6th Minister of Education and Culture
- In office 4 August 1949 – 15 August 1950
- Preceded by: Ali Sastroamidjojo
- Succeeded by: Bahder Djohan

2nd Chairman of the Indonesian National Party
- In office 29 January 1946 – 4 March 1947
- Preceded by: Sukarno
- Succeeded by: Adnan Kapau Gani

Personal details
- Born: 23 May 1904 Surakarta, Dutch East Indies
- Died: 8 June 1957 (aged 53) Jakarta, Indonesia

= Ki Sarmidi Mangunsarkoro =

Indonesian politician and national hero (1904–1957)

Ki Sarmidi Mangunsarkoro (23 May 1904 – 8 June 1957) acted as the Minister of Education and Culture of Indonesia in 1949 until 1950. He is now regarded as a National Hero of Indonesia.

==Early life==
Ki Sarmidi Mangunsarkoro was born on May 23, 1904, in Surakarta. He grew up in the family environment of Surakarta Palace employees. After graduating from the "Arjuna" Teacher School in Jakarta, he worked as a teacher in a Taman Siswa school in Yogyakarta.

Then in 1929, Ki Sarmidi Mangunsarkoro was appointed Principal of HIS Budi Utomo Jakarta. One year later, at the request of the residents of Kemayoran and Ki Hadjar Dewantara's blessing, he founded Perguruan Tamansiswa in Jakarta. Perguruan Tamansiswa in Jakarta was a merger between HIS Budi Utomo and HIS Marsudi Rukun, both of which were led by Ki Sarmidi Mangunsarkoro, and in its development, Perguruan Tamansiswa Jakarta Branch has progressed rapidly until now.

==Education goals==

In 1930-1938 Mangunsarkoro was a Member of the Executive Board of the Indonesian National Scout Management (KBI), and advocated for the movement to be free from the influence of Dutch colonialism.
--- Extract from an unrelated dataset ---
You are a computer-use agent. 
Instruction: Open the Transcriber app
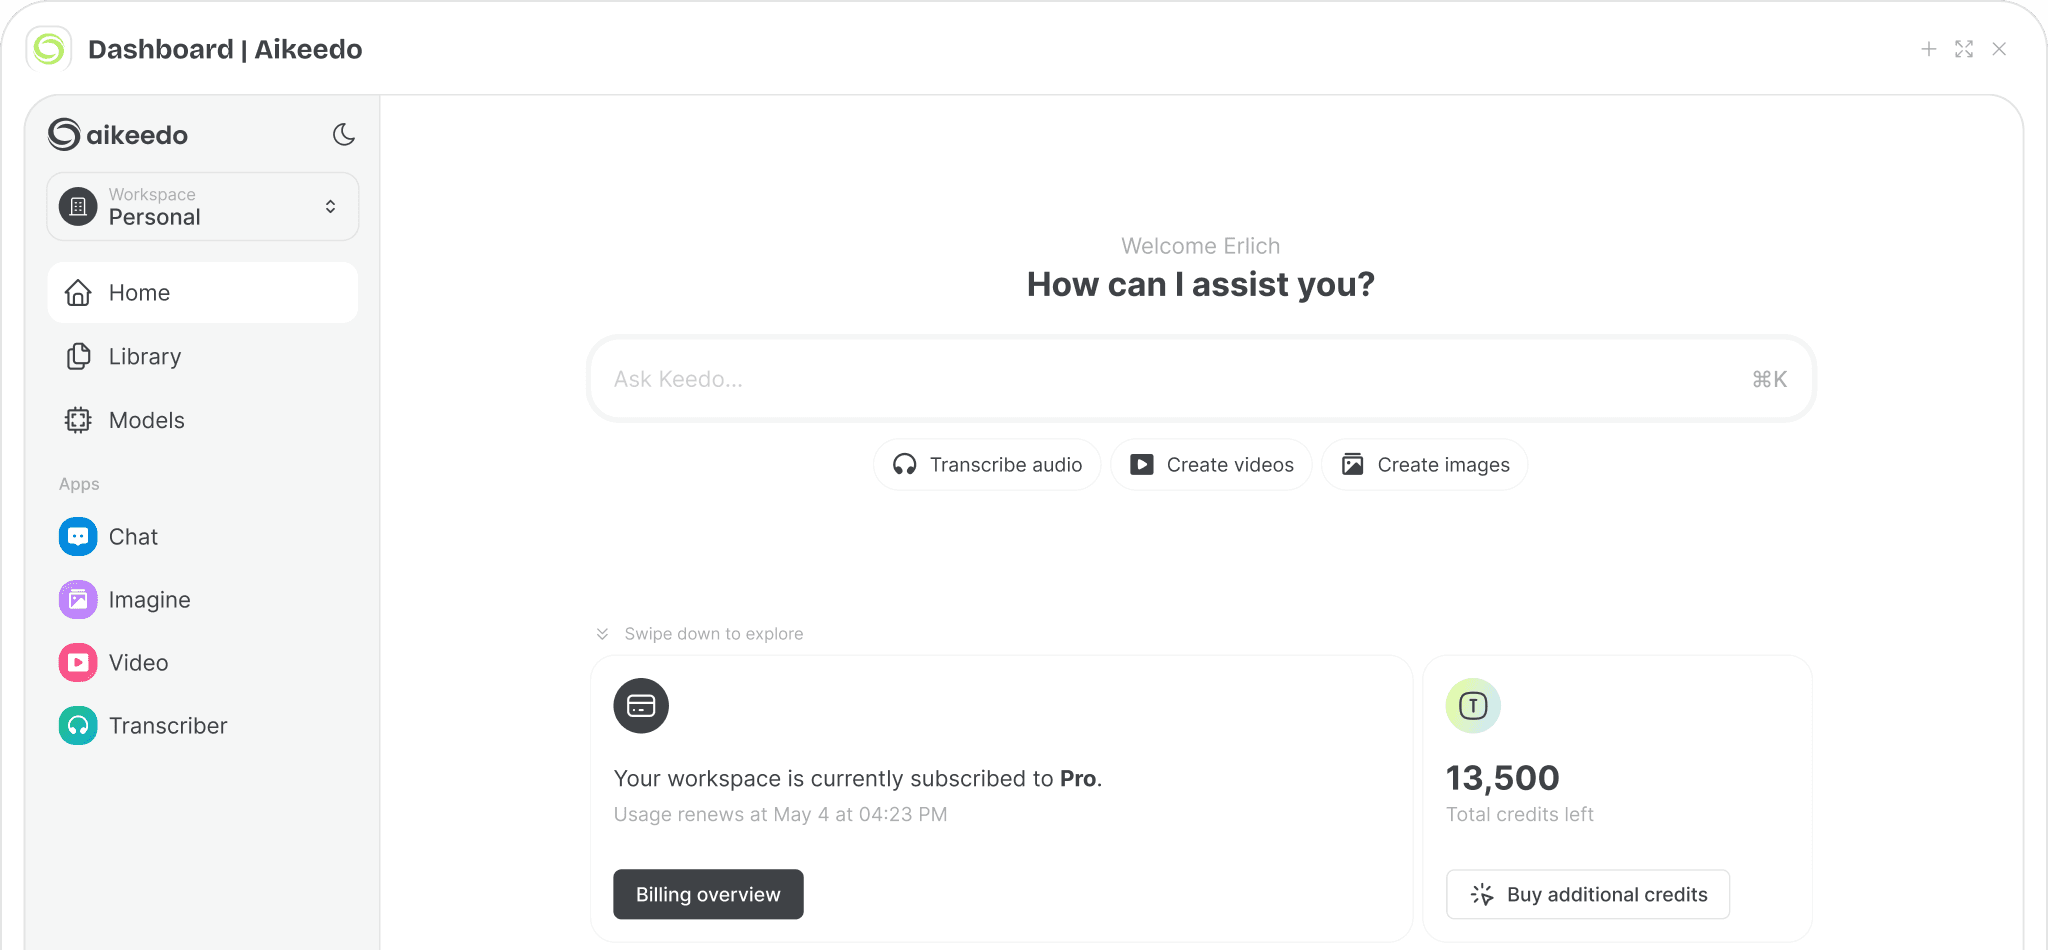pos(167,726)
From 1932 until 1940, he served as Chairman of the Education and Teaching Department of the Tamansiswa Luhur Assembly and concurrently as General Leader of Tamansiswa West Java. Furthermore, In 1933 Ki Sarmidi Mangunsarkoro held the Leadership of Taman Dewasa Raya in Jakarta which was specifically in charge of Education and Teaching.

His work on education was increasingly recognised in the educational environment in Indonesia as well as in the political environment through the Indonesian National Party (PNI). In 1928 he appeared as a speaker at the 28 October 1928 Youth Congress, in turn with several other speakers, including Mohammad Yamin, Purnomowulan, Ramelan, and Sunario, advocating children's right to get national education and be educated democratically, as well as the need for a balance between education at school and at home.
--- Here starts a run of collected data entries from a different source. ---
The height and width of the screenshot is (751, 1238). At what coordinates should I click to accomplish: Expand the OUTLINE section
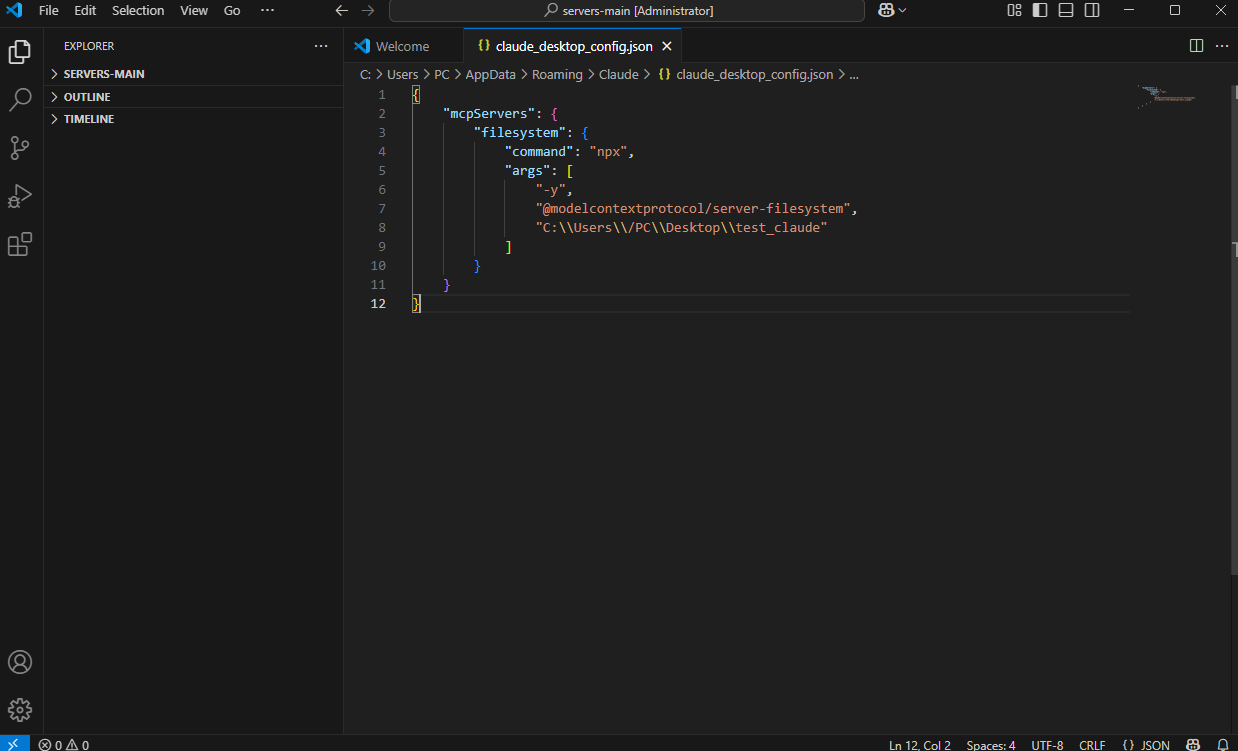click(x=87, y=97)
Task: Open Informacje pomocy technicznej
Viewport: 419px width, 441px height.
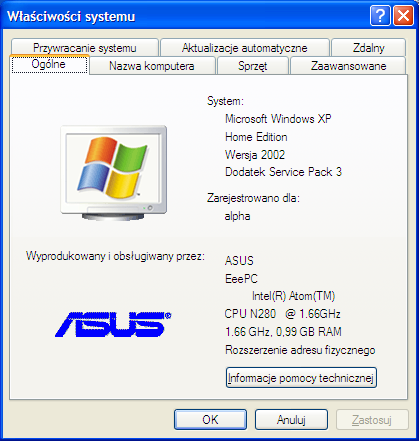Action: coord(301,378)
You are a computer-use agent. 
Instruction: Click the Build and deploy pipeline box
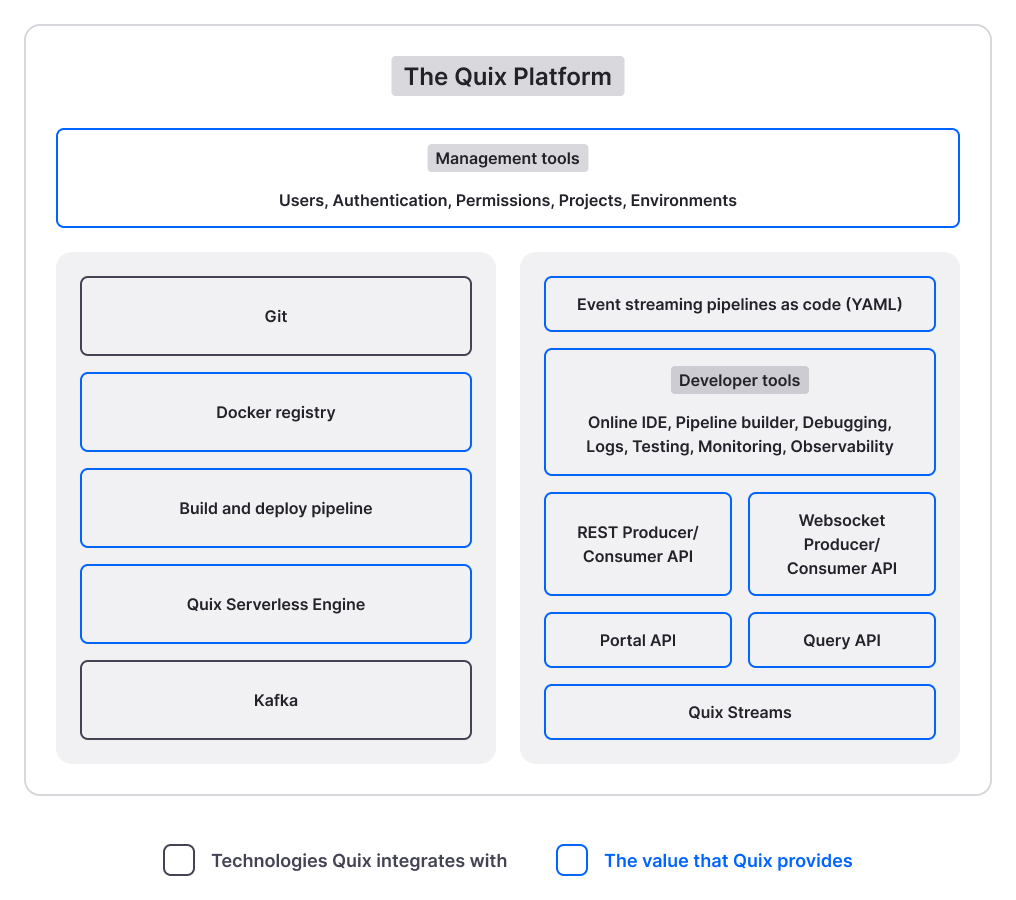point(276,508)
Ki Sarmidi Mangunsarkoro was then elected as the second PNI Chairman, replacing Sukarno in managing the party, as a result of the Indonesian People's Union Congress (Serindo) in Kediri and opposed the politics of compromise with the Netherlands (Linggarjati and Renvile Agreements). During the Second Dutch Aggression in Yogyakarta, Ki Sarmidi Mangunsarkoro was detained by the Inlichtingen Voor Geheimediensten (IVG) and imprisoned in Wirogunan.

=== Service at Taman Siswa ===

At the closing ceremony of the first Tamansiswa Congress or General Meeting in Yogyakarta on 13 August 1930, Ki Sarmidi Mangunsarkoro together with Ki Sadikin, Ki S. Djojoprajitno, Ki Poeger, Ki Kadiroen, and Ki Safioedin Soerjopoetro on behalf of the Tamansiswa Association throughout Indonesia signed a Statement of Acceptance of the submission of the "Charter of Unity of the Founding Agreement" from the hands of Ki Hadjar Dewantara, Ki Tjokrodirjo, and Ki Pronowidigdo to realise an educational effort based on the life and livelihood of the nation under the name Tamansiswa which was founded on 3 July 1922 in Yogyakarta.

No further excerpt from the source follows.